One thing is we need to provide students with an opportunity to have depth of knowledge. Real depth of knowledge and expertise about something. They will end up realising that the world’s knowledge, it’s all connected. Some say, “Well I want to study hockey.” “Well actually you drew the topic of molluscs. So you can figure out a connection between hockey and molluscs.” But it’s a different take, because it’s not graded. Students are free to go in any direction they want.
How does the teacher keep on top of it all? Well, the teacher requires progress. They want to see things are moving in whatever direction, and the teacher can support students by using these cognitive tools. Encouraging them if they wonder, “What should I study next?” Well, ask them if they’ve found any song lyrics to do with the topic.
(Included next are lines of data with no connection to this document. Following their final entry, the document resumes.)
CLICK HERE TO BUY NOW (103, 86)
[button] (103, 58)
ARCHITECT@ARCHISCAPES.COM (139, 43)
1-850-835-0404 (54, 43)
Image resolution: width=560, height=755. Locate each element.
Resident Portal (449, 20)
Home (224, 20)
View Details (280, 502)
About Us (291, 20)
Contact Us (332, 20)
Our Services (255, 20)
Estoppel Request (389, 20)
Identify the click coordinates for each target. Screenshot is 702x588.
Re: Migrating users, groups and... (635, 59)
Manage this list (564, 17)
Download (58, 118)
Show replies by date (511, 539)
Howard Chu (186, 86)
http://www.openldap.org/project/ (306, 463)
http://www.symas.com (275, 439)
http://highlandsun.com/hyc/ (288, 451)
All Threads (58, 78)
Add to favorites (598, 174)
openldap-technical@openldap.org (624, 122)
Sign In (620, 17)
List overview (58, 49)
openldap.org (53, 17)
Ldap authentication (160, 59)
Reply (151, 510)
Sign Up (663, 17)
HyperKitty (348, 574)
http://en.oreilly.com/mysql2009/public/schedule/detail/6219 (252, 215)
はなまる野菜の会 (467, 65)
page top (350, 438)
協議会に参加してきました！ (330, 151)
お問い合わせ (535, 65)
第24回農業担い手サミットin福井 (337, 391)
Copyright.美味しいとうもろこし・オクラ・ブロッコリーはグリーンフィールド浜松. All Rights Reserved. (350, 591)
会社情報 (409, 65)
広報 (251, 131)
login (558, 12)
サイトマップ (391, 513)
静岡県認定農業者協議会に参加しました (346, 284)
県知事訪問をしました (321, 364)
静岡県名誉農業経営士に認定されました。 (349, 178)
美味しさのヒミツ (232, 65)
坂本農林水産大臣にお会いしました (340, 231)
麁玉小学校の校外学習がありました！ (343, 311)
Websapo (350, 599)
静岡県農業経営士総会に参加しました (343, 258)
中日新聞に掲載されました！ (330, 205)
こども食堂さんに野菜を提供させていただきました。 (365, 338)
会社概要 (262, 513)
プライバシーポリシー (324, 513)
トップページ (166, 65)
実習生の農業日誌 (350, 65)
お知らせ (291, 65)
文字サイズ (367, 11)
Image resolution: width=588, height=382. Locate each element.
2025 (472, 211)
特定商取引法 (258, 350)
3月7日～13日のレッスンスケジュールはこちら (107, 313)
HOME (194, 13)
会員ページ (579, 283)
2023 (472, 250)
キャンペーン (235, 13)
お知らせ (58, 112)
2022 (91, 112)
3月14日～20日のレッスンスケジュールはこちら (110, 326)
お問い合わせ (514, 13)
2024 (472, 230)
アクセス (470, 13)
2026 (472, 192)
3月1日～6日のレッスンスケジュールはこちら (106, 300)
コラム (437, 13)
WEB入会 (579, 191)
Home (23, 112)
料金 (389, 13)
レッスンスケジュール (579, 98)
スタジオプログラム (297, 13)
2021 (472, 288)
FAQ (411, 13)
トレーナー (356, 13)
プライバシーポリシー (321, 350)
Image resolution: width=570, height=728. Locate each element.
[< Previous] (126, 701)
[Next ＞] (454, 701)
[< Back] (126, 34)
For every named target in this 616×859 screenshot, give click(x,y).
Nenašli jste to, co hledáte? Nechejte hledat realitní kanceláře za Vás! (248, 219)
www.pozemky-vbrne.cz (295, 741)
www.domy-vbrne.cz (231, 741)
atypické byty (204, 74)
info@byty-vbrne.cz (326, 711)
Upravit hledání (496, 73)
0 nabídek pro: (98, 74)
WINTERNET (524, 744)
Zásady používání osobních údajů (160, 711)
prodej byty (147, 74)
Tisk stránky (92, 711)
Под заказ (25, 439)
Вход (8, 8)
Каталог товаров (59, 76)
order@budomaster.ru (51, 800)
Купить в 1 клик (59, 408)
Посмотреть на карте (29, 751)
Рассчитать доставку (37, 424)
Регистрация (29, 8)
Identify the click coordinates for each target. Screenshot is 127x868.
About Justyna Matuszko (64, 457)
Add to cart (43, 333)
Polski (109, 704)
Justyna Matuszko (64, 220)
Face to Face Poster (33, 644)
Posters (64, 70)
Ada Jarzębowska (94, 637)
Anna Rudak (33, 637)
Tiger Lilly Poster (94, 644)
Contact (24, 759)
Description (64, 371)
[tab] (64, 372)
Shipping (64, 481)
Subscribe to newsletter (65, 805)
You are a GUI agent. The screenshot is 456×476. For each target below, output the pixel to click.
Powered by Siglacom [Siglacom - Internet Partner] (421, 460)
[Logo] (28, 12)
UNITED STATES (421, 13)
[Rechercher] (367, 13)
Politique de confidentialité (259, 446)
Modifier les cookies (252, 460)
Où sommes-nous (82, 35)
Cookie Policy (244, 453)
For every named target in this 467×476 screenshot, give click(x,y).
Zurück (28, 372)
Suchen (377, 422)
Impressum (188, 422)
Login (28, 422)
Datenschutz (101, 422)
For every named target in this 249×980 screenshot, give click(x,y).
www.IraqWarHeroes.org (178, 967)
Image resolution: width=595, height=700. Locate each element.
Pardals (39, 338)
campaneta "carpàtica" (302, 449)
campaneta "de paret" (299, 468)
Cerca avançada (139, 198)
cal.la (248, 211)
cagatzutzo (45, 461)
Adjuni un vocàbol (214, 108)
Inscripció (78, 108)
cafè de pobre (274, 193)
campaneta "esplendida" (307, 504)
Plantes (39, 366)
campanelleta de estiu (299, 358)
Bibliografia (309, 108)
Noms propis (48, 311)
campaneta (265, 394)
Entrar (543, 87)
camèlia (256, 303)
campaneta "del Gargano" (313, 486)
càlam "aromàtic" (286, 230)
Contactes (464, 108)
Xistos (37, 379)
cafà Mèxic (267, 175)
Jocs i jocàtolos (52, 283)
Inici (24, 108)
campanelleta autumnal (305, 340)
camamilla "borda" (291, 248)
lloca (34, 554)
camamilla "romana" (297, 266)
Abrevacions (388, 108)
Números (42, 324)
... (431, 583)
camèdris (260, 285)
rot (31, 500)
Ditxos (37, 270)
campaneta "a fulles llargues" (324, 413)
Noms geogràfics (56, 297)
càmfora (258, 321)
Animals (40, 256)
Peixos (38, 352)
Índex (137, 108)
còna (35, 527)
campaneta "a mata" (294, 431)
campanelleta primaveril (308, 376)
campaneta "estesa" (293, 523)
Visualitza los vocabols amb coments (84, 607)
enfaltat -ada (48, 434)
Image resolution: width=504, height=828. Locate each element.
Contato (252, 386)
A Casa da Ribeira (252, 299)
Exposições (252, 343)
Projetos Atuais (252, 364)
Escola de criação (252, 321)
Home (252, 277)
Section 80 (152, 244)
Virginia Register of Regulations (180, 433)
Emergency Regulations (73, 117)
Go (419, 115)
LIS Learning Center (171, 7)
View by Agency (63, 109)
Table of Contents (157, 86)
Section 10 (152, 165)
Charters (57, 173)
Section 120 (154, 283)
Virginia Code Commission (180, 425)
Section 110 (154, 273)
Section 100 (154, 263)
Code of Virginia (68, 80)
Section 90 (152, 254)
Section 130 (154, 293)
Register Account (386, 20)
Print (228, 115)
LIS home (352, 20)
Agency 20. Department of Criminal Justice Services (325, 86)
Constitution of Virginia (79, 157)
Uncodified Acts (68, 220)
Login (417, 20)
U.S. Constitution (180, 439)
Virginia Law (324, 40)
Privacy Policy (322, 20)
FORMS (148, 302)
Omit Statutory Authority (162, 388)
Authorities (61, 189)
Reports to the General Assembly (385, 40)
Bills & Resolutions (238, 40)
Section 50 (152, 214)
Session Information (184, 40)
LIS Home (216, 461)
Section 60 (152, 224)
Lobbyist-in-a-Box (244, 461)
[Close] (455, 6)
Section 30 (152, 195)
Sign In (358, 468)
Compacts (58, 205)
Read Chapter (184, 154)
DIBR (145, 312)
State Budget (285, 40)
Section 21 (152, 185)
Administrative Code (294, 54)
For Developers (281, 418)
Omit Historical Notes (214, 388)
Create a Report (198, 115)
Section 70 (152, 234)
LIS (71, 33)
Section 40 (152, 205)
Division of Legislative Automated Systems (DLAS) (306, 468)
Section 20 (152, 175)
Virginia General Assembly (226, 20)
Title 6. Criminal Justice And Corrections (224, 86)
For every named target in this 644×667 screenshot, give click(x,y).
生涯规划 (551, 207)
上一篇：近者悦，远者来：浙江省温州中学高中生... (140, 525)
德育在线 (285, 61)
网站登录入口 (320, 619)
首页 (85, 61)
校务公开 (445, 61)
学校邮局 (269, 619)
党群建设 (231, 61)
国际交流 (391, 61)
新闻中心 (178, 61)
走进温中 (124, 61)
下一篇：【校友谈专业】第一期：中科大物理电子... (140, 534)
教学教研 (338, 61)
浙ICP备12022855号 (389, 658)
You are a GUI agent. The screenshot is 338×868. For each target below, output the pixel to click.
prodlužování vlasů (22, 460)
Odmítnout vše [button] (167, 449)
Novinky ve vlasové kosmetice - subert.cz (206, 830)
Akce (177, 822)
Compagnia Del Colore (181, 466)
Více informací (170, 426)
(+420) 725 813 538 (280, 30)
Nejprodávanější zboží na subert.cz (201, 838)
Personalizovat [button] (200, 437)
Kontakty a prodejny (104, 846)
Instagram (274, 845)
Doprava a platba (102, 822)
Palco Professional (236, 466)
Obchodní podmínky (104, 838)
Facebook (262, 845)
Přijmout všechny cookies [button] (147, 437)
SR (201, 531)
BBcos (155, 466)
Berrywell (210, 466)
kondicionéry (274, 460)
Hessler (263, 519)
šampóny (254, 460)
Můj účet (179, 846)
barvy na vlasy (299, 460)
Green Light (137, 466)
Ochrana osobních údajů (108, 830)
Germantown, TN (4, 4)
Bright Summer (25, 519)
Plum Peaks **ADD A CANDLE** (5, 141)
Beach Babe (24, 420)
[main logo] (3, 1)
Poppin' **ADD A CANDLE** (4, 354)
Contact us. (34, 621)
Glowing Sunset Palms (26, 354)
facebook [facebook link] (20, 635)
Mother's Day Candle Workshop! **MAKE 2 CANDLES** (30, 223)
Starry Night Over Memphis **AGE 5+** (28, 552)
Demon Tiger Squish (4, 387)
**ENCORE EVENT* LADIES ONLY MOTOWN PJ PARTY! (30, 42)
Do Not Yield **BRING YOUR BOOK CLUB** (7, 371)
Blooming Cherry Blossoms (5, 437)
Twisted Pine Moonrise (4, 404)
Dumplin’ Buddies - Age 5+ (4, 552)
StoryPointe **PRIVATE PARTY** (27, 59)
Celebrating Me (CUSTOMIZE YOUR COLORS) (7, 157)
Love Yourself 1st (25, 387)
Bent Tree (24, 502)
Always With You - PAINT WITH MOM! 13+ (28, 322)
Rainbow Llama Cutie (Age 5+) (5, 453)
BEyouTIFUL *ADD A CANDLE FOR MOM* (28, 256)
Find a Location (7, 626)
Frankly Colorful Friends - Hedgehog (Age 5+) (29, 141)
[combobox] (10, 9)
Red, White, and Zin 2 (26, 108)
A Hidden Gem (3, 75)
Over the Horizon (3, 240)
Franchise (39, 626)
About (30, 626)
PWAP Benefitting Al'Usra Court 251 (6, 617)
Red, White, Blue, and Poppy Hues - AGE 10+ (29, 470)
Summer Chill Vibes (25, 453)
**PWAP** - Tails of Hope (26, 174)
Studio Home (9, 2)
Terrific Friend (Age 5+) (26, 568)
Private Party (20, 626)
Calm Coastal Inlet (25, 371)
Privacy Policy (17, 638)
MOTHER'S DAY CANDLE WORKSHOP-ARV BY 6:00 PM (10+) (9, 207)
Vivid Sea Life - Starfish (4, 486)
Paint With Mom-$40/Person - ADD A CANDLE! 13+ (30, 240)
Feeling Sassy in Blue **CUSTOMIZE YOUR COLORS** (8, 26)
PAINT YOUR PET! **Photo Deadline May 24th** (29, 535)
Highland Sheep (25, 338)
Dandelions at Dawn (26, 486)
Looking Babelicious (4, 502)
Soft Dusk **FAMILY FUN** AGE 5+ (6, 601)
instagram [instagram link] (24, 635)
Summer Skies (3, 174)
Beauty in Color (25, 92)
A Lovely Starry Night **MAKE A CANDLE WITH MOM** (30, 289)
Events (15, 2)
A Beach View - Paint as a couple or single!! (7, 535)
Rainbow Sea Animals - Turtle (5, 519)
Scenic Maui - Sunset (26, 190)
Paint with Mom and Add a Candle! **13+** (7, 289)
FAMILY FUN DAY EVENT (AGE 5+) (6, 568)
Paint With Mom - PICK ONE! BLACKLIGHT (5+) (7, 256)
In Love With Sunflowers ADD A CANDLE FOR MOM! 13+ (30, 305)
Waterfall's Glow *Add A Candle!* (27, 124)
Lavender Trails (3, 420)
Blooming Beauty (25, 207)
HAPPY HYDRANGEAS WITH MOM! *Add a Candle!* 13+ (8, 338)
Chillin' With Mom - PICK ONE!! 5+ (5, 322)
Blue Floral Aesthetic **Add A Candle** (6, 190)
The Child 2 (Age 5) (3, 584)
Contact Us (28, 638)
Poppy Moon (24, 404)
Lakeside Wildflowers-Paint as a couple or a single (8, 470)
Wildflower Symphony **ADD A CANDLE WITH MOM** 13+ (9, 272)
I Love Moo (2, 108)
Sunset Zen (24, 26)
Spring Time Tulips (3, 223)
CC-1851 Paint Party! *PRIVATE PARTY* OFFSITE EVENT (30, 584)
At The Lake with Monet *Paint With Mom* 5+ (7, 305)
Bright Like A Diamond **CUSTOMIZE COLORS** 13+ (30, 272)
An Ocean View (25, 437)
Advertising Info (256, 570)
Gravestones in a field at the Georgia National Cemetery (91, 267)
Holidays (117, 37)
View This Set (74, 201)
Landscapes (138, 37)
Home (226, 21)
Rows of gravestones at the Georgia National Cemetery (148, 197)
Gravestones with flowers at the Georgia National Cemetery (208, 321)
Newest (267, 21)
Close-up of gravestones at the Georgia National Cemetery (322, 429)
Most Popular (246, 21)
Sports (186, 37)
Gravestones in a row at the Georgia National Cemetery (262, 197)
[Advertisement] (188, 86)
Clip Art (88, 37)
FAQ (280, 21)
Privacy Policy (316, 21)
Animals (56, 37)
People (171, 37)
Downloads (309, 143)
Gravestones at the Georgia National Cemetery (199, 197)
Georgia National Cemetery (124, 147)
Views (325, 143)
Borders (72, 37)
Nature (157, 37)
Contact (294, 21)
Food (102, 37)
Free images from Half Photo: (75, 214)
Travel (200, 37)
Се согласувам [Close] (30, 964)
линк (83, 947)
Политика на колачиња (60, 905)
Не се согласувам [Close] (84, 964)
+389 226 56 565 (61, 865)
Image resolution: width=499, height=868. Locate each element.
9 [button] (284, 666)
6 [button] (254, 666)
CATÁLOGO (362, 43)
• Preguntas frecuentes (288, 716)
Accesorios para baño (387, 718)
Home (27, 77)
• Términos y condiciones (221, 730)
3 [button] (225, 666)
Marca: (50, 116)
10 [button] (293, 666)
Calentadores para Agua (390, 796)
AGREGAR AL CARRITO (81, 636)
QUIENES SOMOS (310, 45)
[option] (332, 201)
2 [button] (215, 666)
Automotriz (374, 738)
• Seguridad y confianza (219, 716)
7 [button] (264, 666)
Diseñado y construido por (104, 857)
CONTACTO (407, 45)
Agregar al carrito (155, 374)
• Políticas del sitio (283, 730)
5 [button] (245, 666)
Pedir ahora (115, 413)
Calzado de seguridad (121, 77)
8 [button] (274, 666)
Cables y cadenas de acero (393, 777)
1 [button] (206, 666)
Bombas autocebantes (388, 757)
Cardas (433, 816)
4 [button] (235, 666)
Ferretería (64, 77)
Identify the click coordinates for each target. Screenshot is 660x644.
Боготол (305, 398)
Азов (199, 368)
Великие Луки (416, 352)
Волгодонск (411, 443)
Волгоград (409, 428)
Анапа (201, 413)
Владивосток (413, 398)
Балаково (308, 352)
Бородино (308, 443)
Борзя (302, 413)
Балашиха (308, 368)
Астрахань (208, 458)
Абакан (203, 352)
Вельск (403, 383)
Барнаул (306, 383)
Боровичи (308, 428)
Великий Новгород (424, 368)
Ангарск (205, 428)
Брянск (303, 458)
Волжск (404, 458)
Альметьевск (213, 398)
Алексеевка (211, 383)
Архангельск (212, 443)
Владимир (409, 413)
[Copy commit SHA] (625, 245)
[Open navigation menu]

Ask them if they’ve ever the most odd, extreme or bizarre aspect of the topic.
There are always ways to support them through engaging imagination. So to go back to your question about the future of activism, we need students that are comfortable with enquiry. They see themselves as able learners without being told and graded that they’re able learners. It needs to be a collective activity because some of the interesting work now in online learning, and how people are learning through these big massive online gaming systems, it certainly is nothing like the traditional teacher-student kind of relationship. It’s learning through experimentation and it’s learning through collective growth and built-in rewards and things.
We need to think of ways to collectively move forward in our activism. Collectively and with imagination. I mean if I’ve just said you need knowledge to be imaginative, that’s why we need the collective, because we come with different areas. That’s my short answer!
Many, many young people’s experience of education is profoundly unimaginative. They hang their imagination up on their peg with their coat when they arrive in the morning and maybe pick it up again on the way out. If you’re brought into a school which is like that, where do you start? By retraining the teachers?
I would immediately ask the teacher whatever they’re teaching today, I say, “What are you teaching next? What are you doing in your next class with your students?” “Oh, I’m doing the constitution”, or whatever. I say, “What’s wonderful about that? What engages your emotions about the constitution?” Few can answer the question.
“Well, no, I just have to get through that. Get through the constitution and most of the rest of the month and then I’ll do this”, which they like. Well, no. I really think you need to consider that, because we would like teachers to envision that they’re more like the reporter. You’ve been sent down to get the story on the constitution. Not create a fiction about it, but shape it in a way that engages the emotions of your students. If you do that, you become a storyteller because you’re shaping the knowledge.
Whether it’s about exponents, the idea of exponents, or three dimensional objects, whatever it may be, there’s an angle. If you were a reporter, you could write about that thing in a way that people sort of went “Ah, interesting, interesting”. So, we don’t do that in schools. That’s my question to teachers. What engages you about the topic you’re teaching?